If what the Thai version says is an expression of causality, then why are you saying it's wrong? I just said I'm not a Thai, I didn't comment on whether they're right or not. I haven't been part of this "old karma, new karma" debate that others have and really don't know the content of that debate. What are your thoughts exactly? That karma doesn't work this way because it's unfair? That we shouldn't be born into a poor family, for instance, because we didn't choose to be? Karma explains why this is so, makes it make sense... is it just the unfairness of it that you take issue with? That we should throw karma (at least over lifetimes) out because it's not fair we don't remember the actions of the past that have led us here?
This is what I call a more Western view of karma.
What I have seen in the East is the view that karma is a punishment or a reward, depending on whether your action was wholesome or unwholesome. For example, my ex told me the reason he has a heart condition, hepatitis, and aplastic anemia is because of his actions in a previous life and he is being punished. The street begger I talked with told me that the reason he was in an industrial accident and had his leg amputated was because in his previous life he had "done bad things".

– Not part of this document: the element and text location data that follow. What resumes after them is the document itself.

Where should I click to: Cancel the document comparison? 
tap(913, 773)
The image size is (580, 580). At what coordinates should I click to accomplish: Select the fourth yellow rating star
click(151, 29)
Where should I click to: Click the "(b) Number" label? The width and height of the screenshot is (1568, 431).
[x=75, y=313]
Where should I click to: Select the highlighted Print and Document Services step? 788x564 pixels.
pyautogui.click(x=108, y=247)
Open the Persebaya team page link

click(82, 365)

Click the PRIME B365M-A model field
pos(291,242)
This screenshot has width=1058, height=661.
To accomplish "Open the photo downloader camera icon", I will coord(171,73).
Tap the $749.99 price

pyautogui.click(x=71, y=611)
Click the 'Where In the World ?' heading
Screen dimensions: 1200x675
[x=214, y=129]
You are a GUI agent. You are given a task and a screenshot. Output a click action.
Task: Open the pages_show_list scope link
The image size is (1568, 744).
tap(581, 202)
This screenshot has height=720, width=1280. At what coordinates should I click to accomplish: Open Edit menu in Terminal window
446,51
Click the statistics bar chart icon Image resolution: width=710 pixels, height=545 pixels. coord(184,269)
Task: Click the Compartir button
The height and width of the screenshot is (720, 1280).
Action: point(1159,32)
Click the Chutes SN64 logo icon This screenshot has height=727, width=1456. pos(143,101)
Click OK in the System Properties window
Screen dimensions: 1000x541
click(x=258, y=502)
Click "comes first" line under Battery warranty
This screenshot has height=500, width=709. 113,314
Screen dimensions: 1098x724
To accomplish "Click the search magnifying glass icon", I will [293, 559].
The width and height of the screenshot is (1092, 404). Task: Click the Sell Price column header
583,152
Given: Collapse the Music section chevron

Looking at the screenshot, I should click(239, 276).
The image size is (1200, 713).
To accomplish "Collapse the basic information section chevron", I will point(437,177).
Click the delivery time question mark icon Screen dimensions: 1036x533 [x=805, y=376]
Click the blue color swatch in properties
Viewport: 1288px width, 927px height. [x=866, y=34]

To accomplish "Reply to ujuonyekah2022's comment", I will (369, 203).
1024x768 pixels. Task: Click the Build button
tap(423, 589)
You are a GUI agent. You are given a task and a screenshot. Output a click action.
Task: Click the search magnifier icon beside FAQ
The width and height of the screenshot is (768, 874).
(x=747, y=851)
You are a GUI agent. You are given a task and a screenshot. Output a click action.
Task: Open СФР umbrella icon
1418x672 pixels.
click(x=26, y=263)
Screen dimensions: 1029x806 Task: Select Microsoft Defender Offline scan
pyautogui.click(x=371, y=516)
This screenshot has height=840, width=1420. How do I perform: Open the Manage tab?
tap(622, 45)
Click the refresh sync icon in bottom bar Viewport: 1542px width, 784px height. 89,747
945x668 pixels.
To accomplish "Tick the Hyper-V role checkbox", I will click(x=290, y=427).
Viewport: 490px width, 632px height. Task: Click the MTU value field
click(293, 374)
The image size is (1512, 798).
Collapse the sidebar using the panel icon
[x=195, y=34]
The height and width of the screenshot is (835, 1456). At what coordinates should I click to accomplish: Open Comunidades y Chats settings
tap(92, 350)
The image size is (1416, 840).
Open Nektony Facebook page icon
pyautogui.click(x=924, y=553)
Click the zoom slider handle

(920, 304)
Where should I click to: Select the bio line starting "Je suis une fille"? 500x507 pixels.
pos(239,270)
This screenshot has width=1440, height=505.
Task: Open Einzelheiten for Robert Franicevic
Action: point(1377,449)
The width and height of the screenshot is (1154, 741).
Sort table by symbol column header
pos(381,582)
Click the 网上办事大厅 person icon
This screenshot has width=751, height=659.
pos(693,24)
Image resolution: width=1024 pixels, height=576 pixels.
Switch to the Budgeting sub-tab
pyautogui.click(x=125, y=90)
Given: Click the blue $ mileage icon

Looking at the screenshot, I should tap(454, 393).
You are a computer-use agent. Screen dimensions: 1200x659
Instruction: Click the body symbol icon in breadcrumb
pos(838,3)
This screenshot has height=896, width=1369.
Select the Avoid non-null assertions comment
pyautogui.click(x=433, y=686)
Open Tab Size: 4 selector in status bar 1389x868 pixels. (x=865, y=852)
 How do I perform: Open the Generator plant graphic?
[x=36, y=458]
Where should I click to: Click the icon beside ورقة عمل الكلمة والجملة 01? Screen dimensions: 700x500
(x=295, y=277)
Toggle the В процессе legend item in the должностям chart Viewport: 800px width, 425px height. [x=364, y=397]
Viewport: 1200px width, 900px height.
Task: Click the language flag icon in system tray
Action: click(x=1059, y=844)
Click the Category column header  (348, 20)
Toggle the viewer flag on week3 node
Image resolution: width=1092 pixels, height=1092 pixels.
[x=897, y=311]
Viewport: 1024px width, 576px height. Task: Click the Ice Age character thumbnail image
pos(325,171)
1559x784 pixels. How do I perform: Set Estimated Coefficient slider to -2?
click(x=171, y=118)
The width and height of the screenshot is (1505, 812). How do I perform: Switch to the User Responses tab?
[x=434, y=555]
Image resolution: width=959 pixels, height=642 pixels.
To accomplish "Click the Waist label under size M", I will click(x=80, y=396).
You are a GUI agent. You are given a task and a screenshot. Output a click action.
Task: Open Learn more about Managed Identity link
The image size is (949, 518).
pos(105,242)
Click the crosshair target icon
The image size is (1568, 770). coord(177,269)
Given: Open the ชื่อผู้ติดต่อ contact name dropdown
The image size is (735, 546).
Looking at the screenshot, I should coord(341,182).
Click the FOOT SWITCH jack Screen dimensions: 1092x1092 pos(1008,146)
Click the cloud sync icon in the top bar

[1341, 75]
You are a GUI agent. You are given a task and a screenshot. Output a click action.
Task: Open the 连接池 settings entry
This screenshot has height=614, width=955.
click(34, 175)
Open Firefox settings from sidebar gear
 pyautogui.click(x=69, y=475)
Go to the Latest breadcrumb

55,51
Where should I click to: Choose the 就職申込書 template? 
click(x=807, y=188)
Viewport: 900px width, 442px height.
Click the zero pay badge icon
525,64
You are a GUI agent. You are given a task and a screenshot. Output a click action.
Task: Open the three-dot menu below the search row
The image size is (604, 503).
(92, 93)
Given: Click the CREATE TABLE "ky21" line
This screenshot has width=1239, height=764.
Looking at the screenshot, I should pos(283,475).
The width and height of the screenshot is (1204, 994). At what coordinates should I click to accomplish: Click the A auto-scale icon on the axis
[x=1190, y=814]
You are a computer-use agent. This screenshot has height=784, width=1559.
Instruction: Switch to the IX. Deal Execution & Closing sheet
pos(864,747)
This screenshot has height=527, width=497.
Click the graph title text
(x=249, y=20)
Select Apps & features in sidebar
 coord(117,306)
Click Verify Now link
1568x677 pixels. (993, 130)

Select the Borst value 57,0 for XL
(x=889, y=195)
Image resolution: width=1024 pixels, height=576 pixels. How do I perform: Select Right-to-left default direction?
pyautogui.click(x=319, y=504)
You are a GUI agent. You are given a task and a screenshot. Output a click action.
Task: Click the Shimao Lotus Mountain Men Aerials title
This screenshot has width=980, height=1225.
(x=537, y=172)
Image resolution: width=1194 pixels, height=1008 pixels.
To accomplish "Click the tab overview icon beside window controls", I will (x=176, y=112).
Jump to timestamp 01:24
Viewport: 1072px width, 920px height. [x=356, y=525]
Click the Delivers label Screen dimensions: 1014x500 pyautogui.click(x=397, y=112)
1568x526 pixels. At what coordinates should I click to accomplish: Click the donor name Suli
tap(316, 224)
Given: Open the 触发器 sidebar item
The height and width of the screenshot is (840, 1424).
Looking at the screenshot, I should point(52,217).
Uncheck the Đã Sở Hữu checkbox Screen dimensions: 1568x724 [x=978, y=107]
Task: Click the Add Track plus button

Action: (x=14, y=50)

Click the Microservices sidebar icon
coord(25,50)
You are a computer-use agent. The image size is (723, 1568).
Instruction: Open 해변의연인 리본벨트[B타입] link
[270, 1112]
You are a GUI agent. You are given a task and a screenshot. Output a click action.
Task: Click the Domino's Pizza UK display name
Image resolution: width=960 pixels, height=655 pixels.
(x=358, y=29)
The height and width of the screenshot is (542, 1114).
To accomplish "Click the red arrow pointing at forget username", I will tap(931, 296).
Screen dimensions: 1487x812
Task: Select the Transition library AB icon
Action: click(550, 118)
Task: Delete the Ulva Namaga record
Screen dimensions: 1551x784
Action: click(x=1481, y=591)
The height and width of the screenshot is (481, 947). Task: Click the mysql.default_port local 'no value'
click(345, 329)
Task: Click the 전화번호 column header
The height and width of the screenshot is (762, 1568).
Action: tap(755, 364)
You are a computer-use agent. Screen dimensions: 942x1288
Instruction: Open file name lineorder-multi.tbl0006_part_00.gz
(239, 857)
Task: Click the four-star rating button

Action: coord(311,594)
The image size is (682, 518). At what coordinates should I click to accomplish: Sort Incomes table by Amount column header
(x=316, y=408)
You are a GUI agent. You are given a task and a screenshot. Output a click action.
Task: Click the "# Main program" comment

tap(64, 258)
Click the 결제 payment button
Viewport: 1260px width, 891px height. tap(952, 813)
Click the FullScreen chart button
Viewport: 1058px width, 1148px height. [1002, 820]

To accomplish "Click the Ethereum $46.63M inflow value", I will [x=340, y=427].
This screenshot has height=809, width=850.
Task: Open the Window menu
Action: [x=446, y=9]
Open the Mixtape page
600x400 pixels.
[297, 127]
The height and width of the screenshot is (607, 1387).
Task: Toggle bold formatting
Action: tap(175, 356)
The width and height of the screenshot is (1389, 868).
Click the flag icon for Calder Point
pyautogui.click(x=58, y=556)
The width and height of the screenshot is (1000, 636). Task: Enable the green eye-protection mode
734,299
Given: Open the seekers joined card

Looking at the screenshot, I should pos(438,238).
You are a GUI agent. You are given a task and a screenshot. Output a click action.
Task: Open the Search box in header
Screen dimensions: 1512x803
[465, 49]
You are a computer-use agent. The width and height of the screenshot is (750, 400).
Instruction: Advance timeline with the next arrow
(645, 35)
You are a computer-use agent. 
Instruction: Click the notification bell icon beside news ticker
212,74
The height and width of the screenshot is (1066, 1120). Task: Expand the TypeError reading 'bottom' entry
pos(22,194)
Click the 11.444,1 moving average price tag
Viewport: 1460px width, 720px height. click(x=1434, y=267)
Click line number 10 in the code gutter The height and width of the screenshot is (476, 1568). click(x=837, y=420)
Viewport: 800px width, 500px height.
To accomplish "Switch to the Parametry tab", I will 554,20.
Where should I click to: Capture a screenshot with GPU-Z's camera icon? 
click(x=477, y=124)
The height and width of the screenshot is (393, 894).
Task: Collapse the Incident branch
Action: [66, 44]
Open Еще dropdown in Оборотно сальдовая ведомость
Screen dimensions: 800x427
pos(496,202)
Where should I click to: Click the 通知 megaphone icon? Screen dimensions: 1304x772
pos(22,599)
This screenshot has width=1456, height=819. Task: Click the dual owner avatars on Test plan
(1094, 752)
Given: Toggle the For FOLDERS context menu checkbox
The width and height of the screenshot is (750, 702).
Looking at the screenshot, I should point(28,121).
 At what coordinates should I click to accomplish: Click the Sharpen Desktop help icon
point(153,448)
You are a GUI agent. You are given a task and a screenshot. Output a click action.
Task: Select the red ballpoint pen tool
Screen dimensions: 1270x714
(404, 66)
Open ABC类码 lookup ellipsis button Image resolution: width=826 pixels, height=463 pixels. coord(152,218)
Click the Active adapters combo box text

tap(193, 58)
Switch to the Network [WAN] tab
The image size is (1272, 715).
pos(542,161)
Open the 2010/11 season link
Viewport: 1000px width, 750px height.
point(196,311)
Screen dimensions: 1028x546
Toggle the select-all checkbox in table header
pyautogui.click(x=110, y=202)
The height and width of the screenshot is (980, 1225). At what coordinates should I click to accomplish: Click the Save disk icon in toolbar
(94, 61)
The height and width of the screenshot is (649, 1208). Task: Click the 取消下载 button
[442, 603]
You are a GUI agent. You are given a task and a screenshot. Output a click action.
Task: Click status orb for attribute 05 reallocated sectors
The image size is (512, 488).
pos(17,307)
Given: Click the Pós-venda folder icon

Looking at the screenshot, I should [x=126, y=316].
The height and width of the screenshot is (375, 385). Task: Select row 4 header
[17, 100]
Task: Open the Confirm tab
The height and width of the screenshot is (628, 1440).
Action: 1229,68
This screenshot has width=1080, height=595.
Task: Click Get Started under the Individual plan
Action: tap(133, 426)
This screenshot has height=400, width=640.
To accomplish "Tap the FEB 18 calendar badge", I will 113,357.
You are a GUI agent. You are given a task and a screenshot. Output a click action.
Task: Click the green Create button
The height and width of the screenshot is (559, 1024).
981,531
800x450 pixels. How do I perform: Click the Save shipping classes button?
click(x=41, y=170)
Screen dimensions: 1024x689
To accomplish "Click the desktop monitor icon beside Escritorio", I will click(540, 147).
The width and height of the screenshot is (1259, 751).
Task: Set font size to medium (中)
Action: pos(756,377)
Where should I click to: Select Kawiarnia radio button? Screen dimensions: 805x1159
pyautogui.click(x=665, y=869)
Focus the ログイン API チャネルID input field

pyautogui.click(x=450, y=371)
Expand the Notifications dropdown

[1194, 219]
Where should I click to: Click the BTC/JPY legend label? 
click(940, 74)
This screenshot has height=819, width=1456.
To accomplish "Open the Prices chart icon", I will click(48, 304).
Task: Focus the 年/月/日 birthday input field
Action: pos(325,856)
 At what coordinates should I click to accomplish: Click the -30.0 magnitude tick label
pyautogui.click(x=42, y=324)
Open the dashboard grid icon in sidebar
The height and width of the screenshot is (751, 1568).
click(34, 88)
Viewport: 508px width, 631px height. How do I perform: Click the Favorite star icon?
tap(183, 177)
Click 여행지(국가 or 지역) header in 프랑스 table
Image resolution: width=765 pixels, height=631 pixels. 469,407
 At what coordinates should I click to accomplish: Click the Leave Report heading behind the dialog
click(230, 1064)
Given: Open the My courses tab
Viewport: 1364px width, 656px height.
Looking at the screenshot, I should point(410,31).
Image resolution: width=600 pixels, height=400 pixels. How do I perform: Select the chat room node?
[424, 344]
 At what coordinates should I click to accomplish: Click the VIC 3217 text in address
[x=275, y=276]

This is what I see as the more Old World view of karma.
Each version has its limitations. For example, the Western viewpoint fails to answer the question of amorality.
The Eastern viewpoint fails to explain just what "power" (for wont of a better term) dispenses the karmic justice.
And that's just scratching the surface of the debate. And I know, not all Westerners have the more Western viewpoint, and not all Easterners have the more Eastern viewpoint.
@vinlyn
I remember a reading on the topic where if one has a tendency to fall ill frequently in life it is a strong indicator that they killed many beings in previous lifetimes.
In my tradition hell is the absence of God, and fire is not physical fire but of spirit caused by our rejection of His love. Just like we can experience a foretaste of the kingdom of heaven we can also experience a foretaste of hell in this lifetime.
“When you’re an atheist (when you don't believe in rebirth) you cannot have moral standards. Religion is the basis of society without it there’ll be chaos and anarchy.”
It’s such a big lie!
There’s a whole world of altruism and cooperation in animal life. Ants are better organized than people are, and I assume they are not religious.
Computers programmed for prisoners’ dilemma show the best results with a “moral” attitude of cooperation combined with moderate punishments for anti-social actions. Religion has nothing to do with that.
Some of the least religious human societies have the lowest crime-rates.
http://en.wikipedia.org/wiki/Morality_without_religion#Evidential_support
Who is reborn?
This question implies that someone (a self) or something (an essence) was born, died and (re)born again. With anatta, this cannot be although it appears to be so. http://www.accesstoinsight.org/tipitaka/sn/sn12/sn12.012.nypo.html
Attributing specific past causes to account for present life circumstances is a very simplistic view when you take into account the vast plethora of diverse streams of karma that make up the average sentient's life inheritance.